Las Vegas. Great food, show girls, and a
multi-billion dollar gambling business. The money made by the casinos is
only matched by the profits on Wall Street. And the profits of both are
based on mathematical probabilities.
Casinos make money because “the odds” or
a game’s expectancy are in the house‘s favor. This means that if you play
long enough, the casino wins. Over the short term, the casino knows it may
win or lose. But if you play long enough, the house always wins. The
casinos increase their profits by offering games that are completed in a
short period of time – a roll of dice, a spin of a wheel or a few cards
turned over.
What does this have to do with trading
systems?
We want the odds of a trade to favor
us – expectancy
We want a lot of trades – opportunity
We want turn over so we can compound
the profits – holding time.
What we as traders must do is become the
house. The odds in our trading must favor us, we need a reasonable number
of trades during the year and the trades must be completed in a reasonable
amount of time for compounding to be effective.
Expectancy is simply the product of your
profit percentage per win and your win rate minus the product of your loss
percentage per loss and your loss rate. For example:
Win percentage
6%
Win rate
60%
Loss percentage 4%
Loss
rate 40%.
The expectancy is 2.0% per trade, or (6%
x 60%) - (4% x 40%).
That means, on an average trade, 2% of
the money traded is yours to keep. That’s better odds than a casino gets
on blackjack. Now, that may not sound like a lot of money. If your average
trade is $10,000 – 2% is $200 profit per trade. If you have 300 trades per
year, then you have a $60,000 profit per year with an average trade of
only $10,000. This does not even include the profits if you compounded the
average trade.
If you explore the expectancy formula,
you will notice that there is no one set of numbers that could give a
positive expectancy but an infinite number of sets and therefore an
infinite number of trading systems that could be profitable.
Given that, it is possible to develop
systems where the stop loss is larger than the profits. The stop loss is
academic, as long as your profit expectancy is positive.
Here’s another example: we could use a
20% stop loss and a 5% profit target and come out with the same exact 2%
expectancy as long as my win rate is high enough! An 88% win rate in this
example would yield 2.0%, the result of (5% x 88%) - (20% x 12%).
Or, you could arrive at a positive
expectancy with a very low win rate. One of the more famous expectancy
numbers comes from William O’Neil, advocate of the CANSLIM system and
founder of Investors Business Daily. If we use his stop and target numbers
of 8% and 20% and his published win rate of 30%, the expectancy can be
calculated to be: (20% x 30%) - (8% x 70%) or +0.4%.

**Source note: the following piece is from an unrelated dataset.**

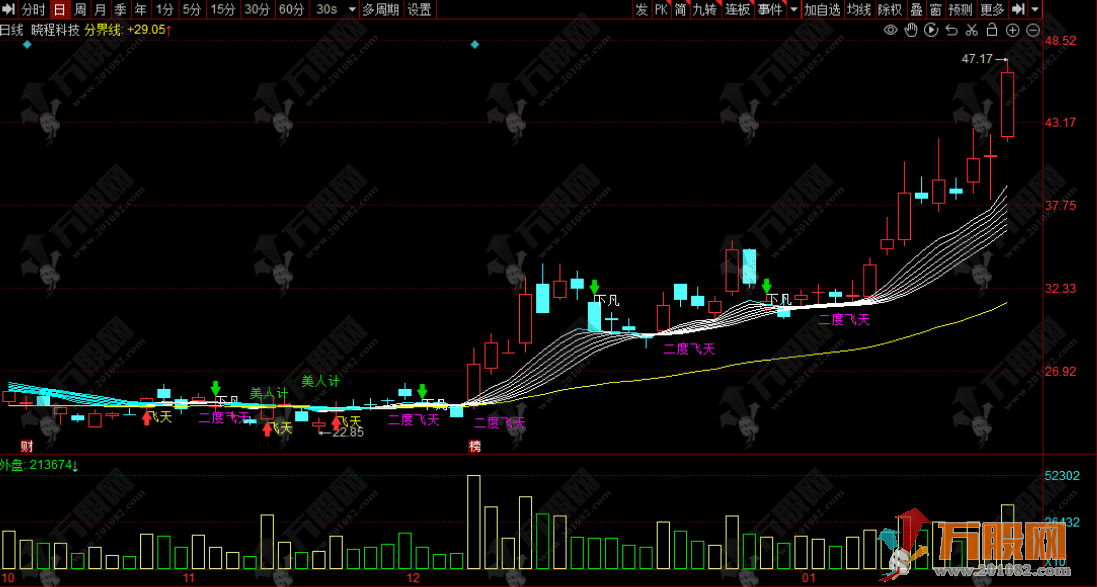Toggle the 除权 ex-rights adjustment
Viewport: 1097px width, 587px height.
click(889, 9)
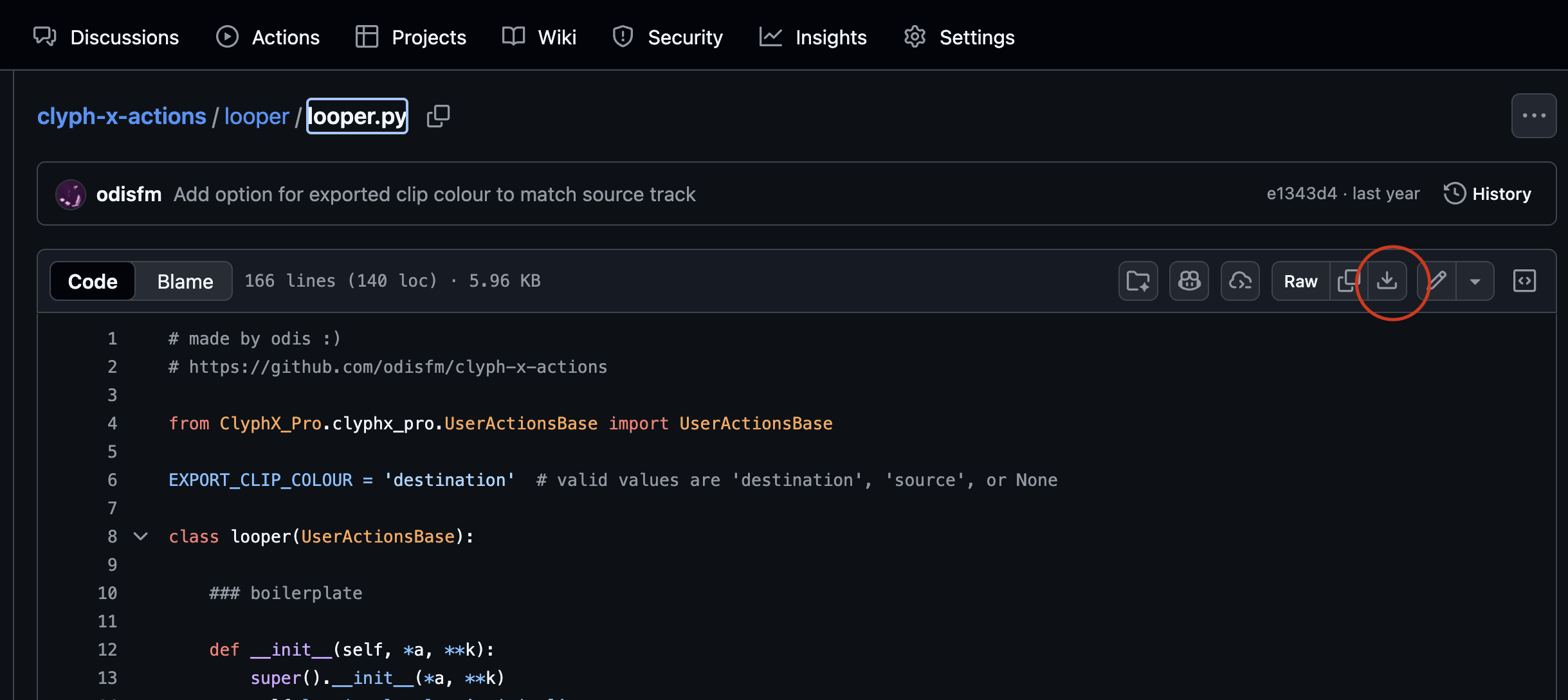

The bottom line is: expectancy must be
positive if you want to make a profit over time. Never use a system with a
zero or negative expectancy. You will not win. You can not beat the house
over a long series of bets or trades. Be the “House”.
No matter what your expectancy is, you
will not make a great deal of money unless you have a lot of opportunities
to trade. Again, the casino analogy. The casino may only make 1-2% per
hand of blackjack, but they turn over those hands very quickly – 30 to 40
hands per hour. Play blackjack long enough and you will lose over 40% of
your money per hour! No wonder they can offer those wonderful comps.
We now know how to create a method, at
least on paper, with a positive expectancy. Let’s say we develop a system
with 8% expectancy, but if the system only yielded one trade per year,
what good would it be? We might as well just put the money in a savings
account. Or, if we had a method that yielded 0.2% per trade, you might
pass on it? But what if that system generated 1,000 trades per year? 1,000
times 0.2% becomes serious money in a very short time.
The most overlooked area of trading is
the "holding period." In order to make money, you must have a system that
generates a positive expectancy and a lot of opportunities. But you must
have access to your money. If your trade’s hold time is too long, you
can't take advantage of all or even most of your opportunities. Your
trading money or buying power is always tied up because you have to wait
too long to close your trades.
Casino analogy time. If the house odds in
Blackjack are 2.5%, that means for ever $2 bet, the casino makes, on
average, 5 cents. If you only play 1 game per hour, the casino makes 5
cents per hour. If you play 60 games per hour, the casino has all of your
$2 in 40 minutes. All things being equal, the game with the fastest
turnover is the more profitable for the casino.
It's no different with trading. You will
be more profitable with $100,000 that you could "turn" 250 times per year,
than $500,000 that was tied up in one trade for 12 months. As an example,
let's say we have one trade and that trade yielded a 50% return. You just
had a great year - a $250,000 profit.
On the other hand, say you had $100,000
for stock purchases, and your expectancy was only 1.2% per trade but you
turned over your stocks 250 times in the same year. This method ends up
generating $300,000 for the year, and that assumes you never increase the
position size as the equity grows. You just had a better year. And it is
easier to get 1.2% per trade than 50%.